QUÉ HACER — Devuelva, sin alteraciones, el fragmento del texto sobre la película Alta cumbia que va desde "Ocurre que, contrariamente" hasta "compusieron diversos papeles.", incluido este último.

TEXTO PROPORCIONADO —
Ocurre que, contrariamente a lo que podría pensarse –ya que, quizás, hubiera sido la salida más fácil–, Alta cumbia no es un documental. Aunque casi. Es una ficción con contenido documental. Y en esa ficción, con la Villa 20 como escenario, los vecinos se integraron como actores. Hicieron de extras o compusieron diversos papeles.

Por eso, así como aplaudían eufóricos y cantaban himnos como “Los dueños del pabellón”, “Alma blanca” o “La marca de la gorra”, mientras tomaban cerveza –la noche estaba ideal para una helada–, no podían evitar descostillarse de risa cuando alguno de ellos aparecía en la pantalla. Por ejemplo, Cacho. Un hombre que antes de que comenzara el film les gritaba a los policías que andaban merodeando por la zona, y así hacía carne una de las máximas de la cumbia villera: que el cana es botón. Eran cinco los uniformados que recorrían los alrededores de la canchita, a la que se accede por rampa o escalera bajando por la avenida Escalada. Cacho les gritaba a los policías: “Estos giles no tienen cabida acá”. Entonces después contó, no sin cierto orgullo, que había actuado en la película, como muchos de sus vecinos. Que filmaron en su casa, que le dieron un guión y que estaba por verse por primera vez. “Es un protagonista”, lo descansaba una mujer. Entonces, cuando Cacho apareció en pantalla grande, como los otros personajes del barrio –algunos actuando, otros haciendo sus labores cotidianas–, la platea estalló en risas. Daba la impresión de que se sentían doblemente representados: por la música que sonaba y porque ellos mismos estaban metidos en el relato.

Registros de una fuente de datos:

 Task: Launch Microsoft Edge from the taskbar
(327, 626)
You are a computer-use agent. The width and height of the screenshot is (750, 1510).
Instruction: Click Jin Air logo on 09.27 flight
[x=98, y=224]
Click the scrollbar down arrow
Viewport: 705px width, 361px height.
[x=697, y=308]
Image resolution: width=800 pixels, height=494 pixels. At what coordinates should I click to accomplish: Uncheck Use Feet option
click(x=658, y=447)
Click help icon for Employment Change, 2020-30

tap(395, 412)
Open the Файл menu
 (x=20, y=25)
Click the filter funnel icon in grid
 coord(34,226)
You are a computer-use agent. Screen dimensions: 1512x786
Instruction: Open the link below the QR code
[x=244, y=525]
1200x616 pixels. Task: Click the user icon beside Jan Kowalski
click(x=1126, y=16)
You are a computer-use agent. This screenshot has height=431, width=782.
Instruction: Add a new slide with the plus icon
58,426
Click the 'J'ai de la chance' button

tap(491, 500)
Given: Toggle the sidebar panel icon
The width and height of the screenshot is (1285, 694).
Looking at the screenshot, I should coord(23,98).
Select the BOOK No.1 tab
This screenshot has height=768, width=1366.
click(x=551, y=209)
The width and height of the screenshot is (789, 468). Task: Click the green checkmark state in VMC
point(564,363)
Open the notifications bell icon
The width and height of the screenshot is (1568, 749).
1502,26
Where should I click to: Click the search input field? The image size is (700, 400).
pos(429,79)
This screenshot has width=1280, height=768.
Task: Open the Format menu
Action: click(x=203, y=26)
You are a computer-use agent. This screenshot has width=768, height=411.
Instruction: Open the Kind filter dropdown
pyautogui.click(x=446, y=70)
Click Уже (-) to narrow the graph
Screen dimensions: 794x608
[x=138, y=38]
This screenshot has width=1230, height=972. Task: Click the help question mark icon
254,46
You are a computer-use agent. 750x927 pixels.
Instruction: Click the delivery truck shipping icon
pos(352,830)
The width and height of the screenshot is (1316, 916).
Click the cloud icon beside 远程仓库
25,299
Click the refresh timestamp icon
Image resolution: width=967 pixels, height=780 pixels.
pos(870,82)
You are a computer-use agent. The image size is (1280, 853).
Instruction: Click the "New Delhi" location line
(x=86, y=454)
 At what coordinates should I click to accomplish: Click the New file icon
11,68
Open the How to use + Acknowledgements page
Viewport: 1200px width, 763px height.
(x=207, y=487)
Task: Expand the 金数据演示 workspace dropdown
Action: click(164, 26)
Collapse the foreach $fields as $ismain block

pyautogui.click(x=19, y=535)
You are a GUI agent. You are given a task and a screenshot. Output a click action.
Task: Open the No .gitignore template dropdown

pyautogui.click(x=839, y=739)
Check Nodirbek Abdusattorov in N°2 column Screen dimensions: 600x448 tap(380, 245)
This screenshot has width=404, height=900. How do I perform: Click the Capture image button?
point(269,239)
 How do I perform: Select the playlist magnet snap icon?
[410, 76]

RESPUESTA DEL EJERCICIO —
Ocurre que, contrariamente a lo que podría pensarse –ya que, quizás, hubiera sido la salida más fácil–, Alta cumbia no es un documental. Aunque casi. Es una ficción con contenido documental. Y en esa ficción, con la Villa 20 como escenario, los vecinos se integraron como actores. Hicieron de extras o compusieron diversos papeles.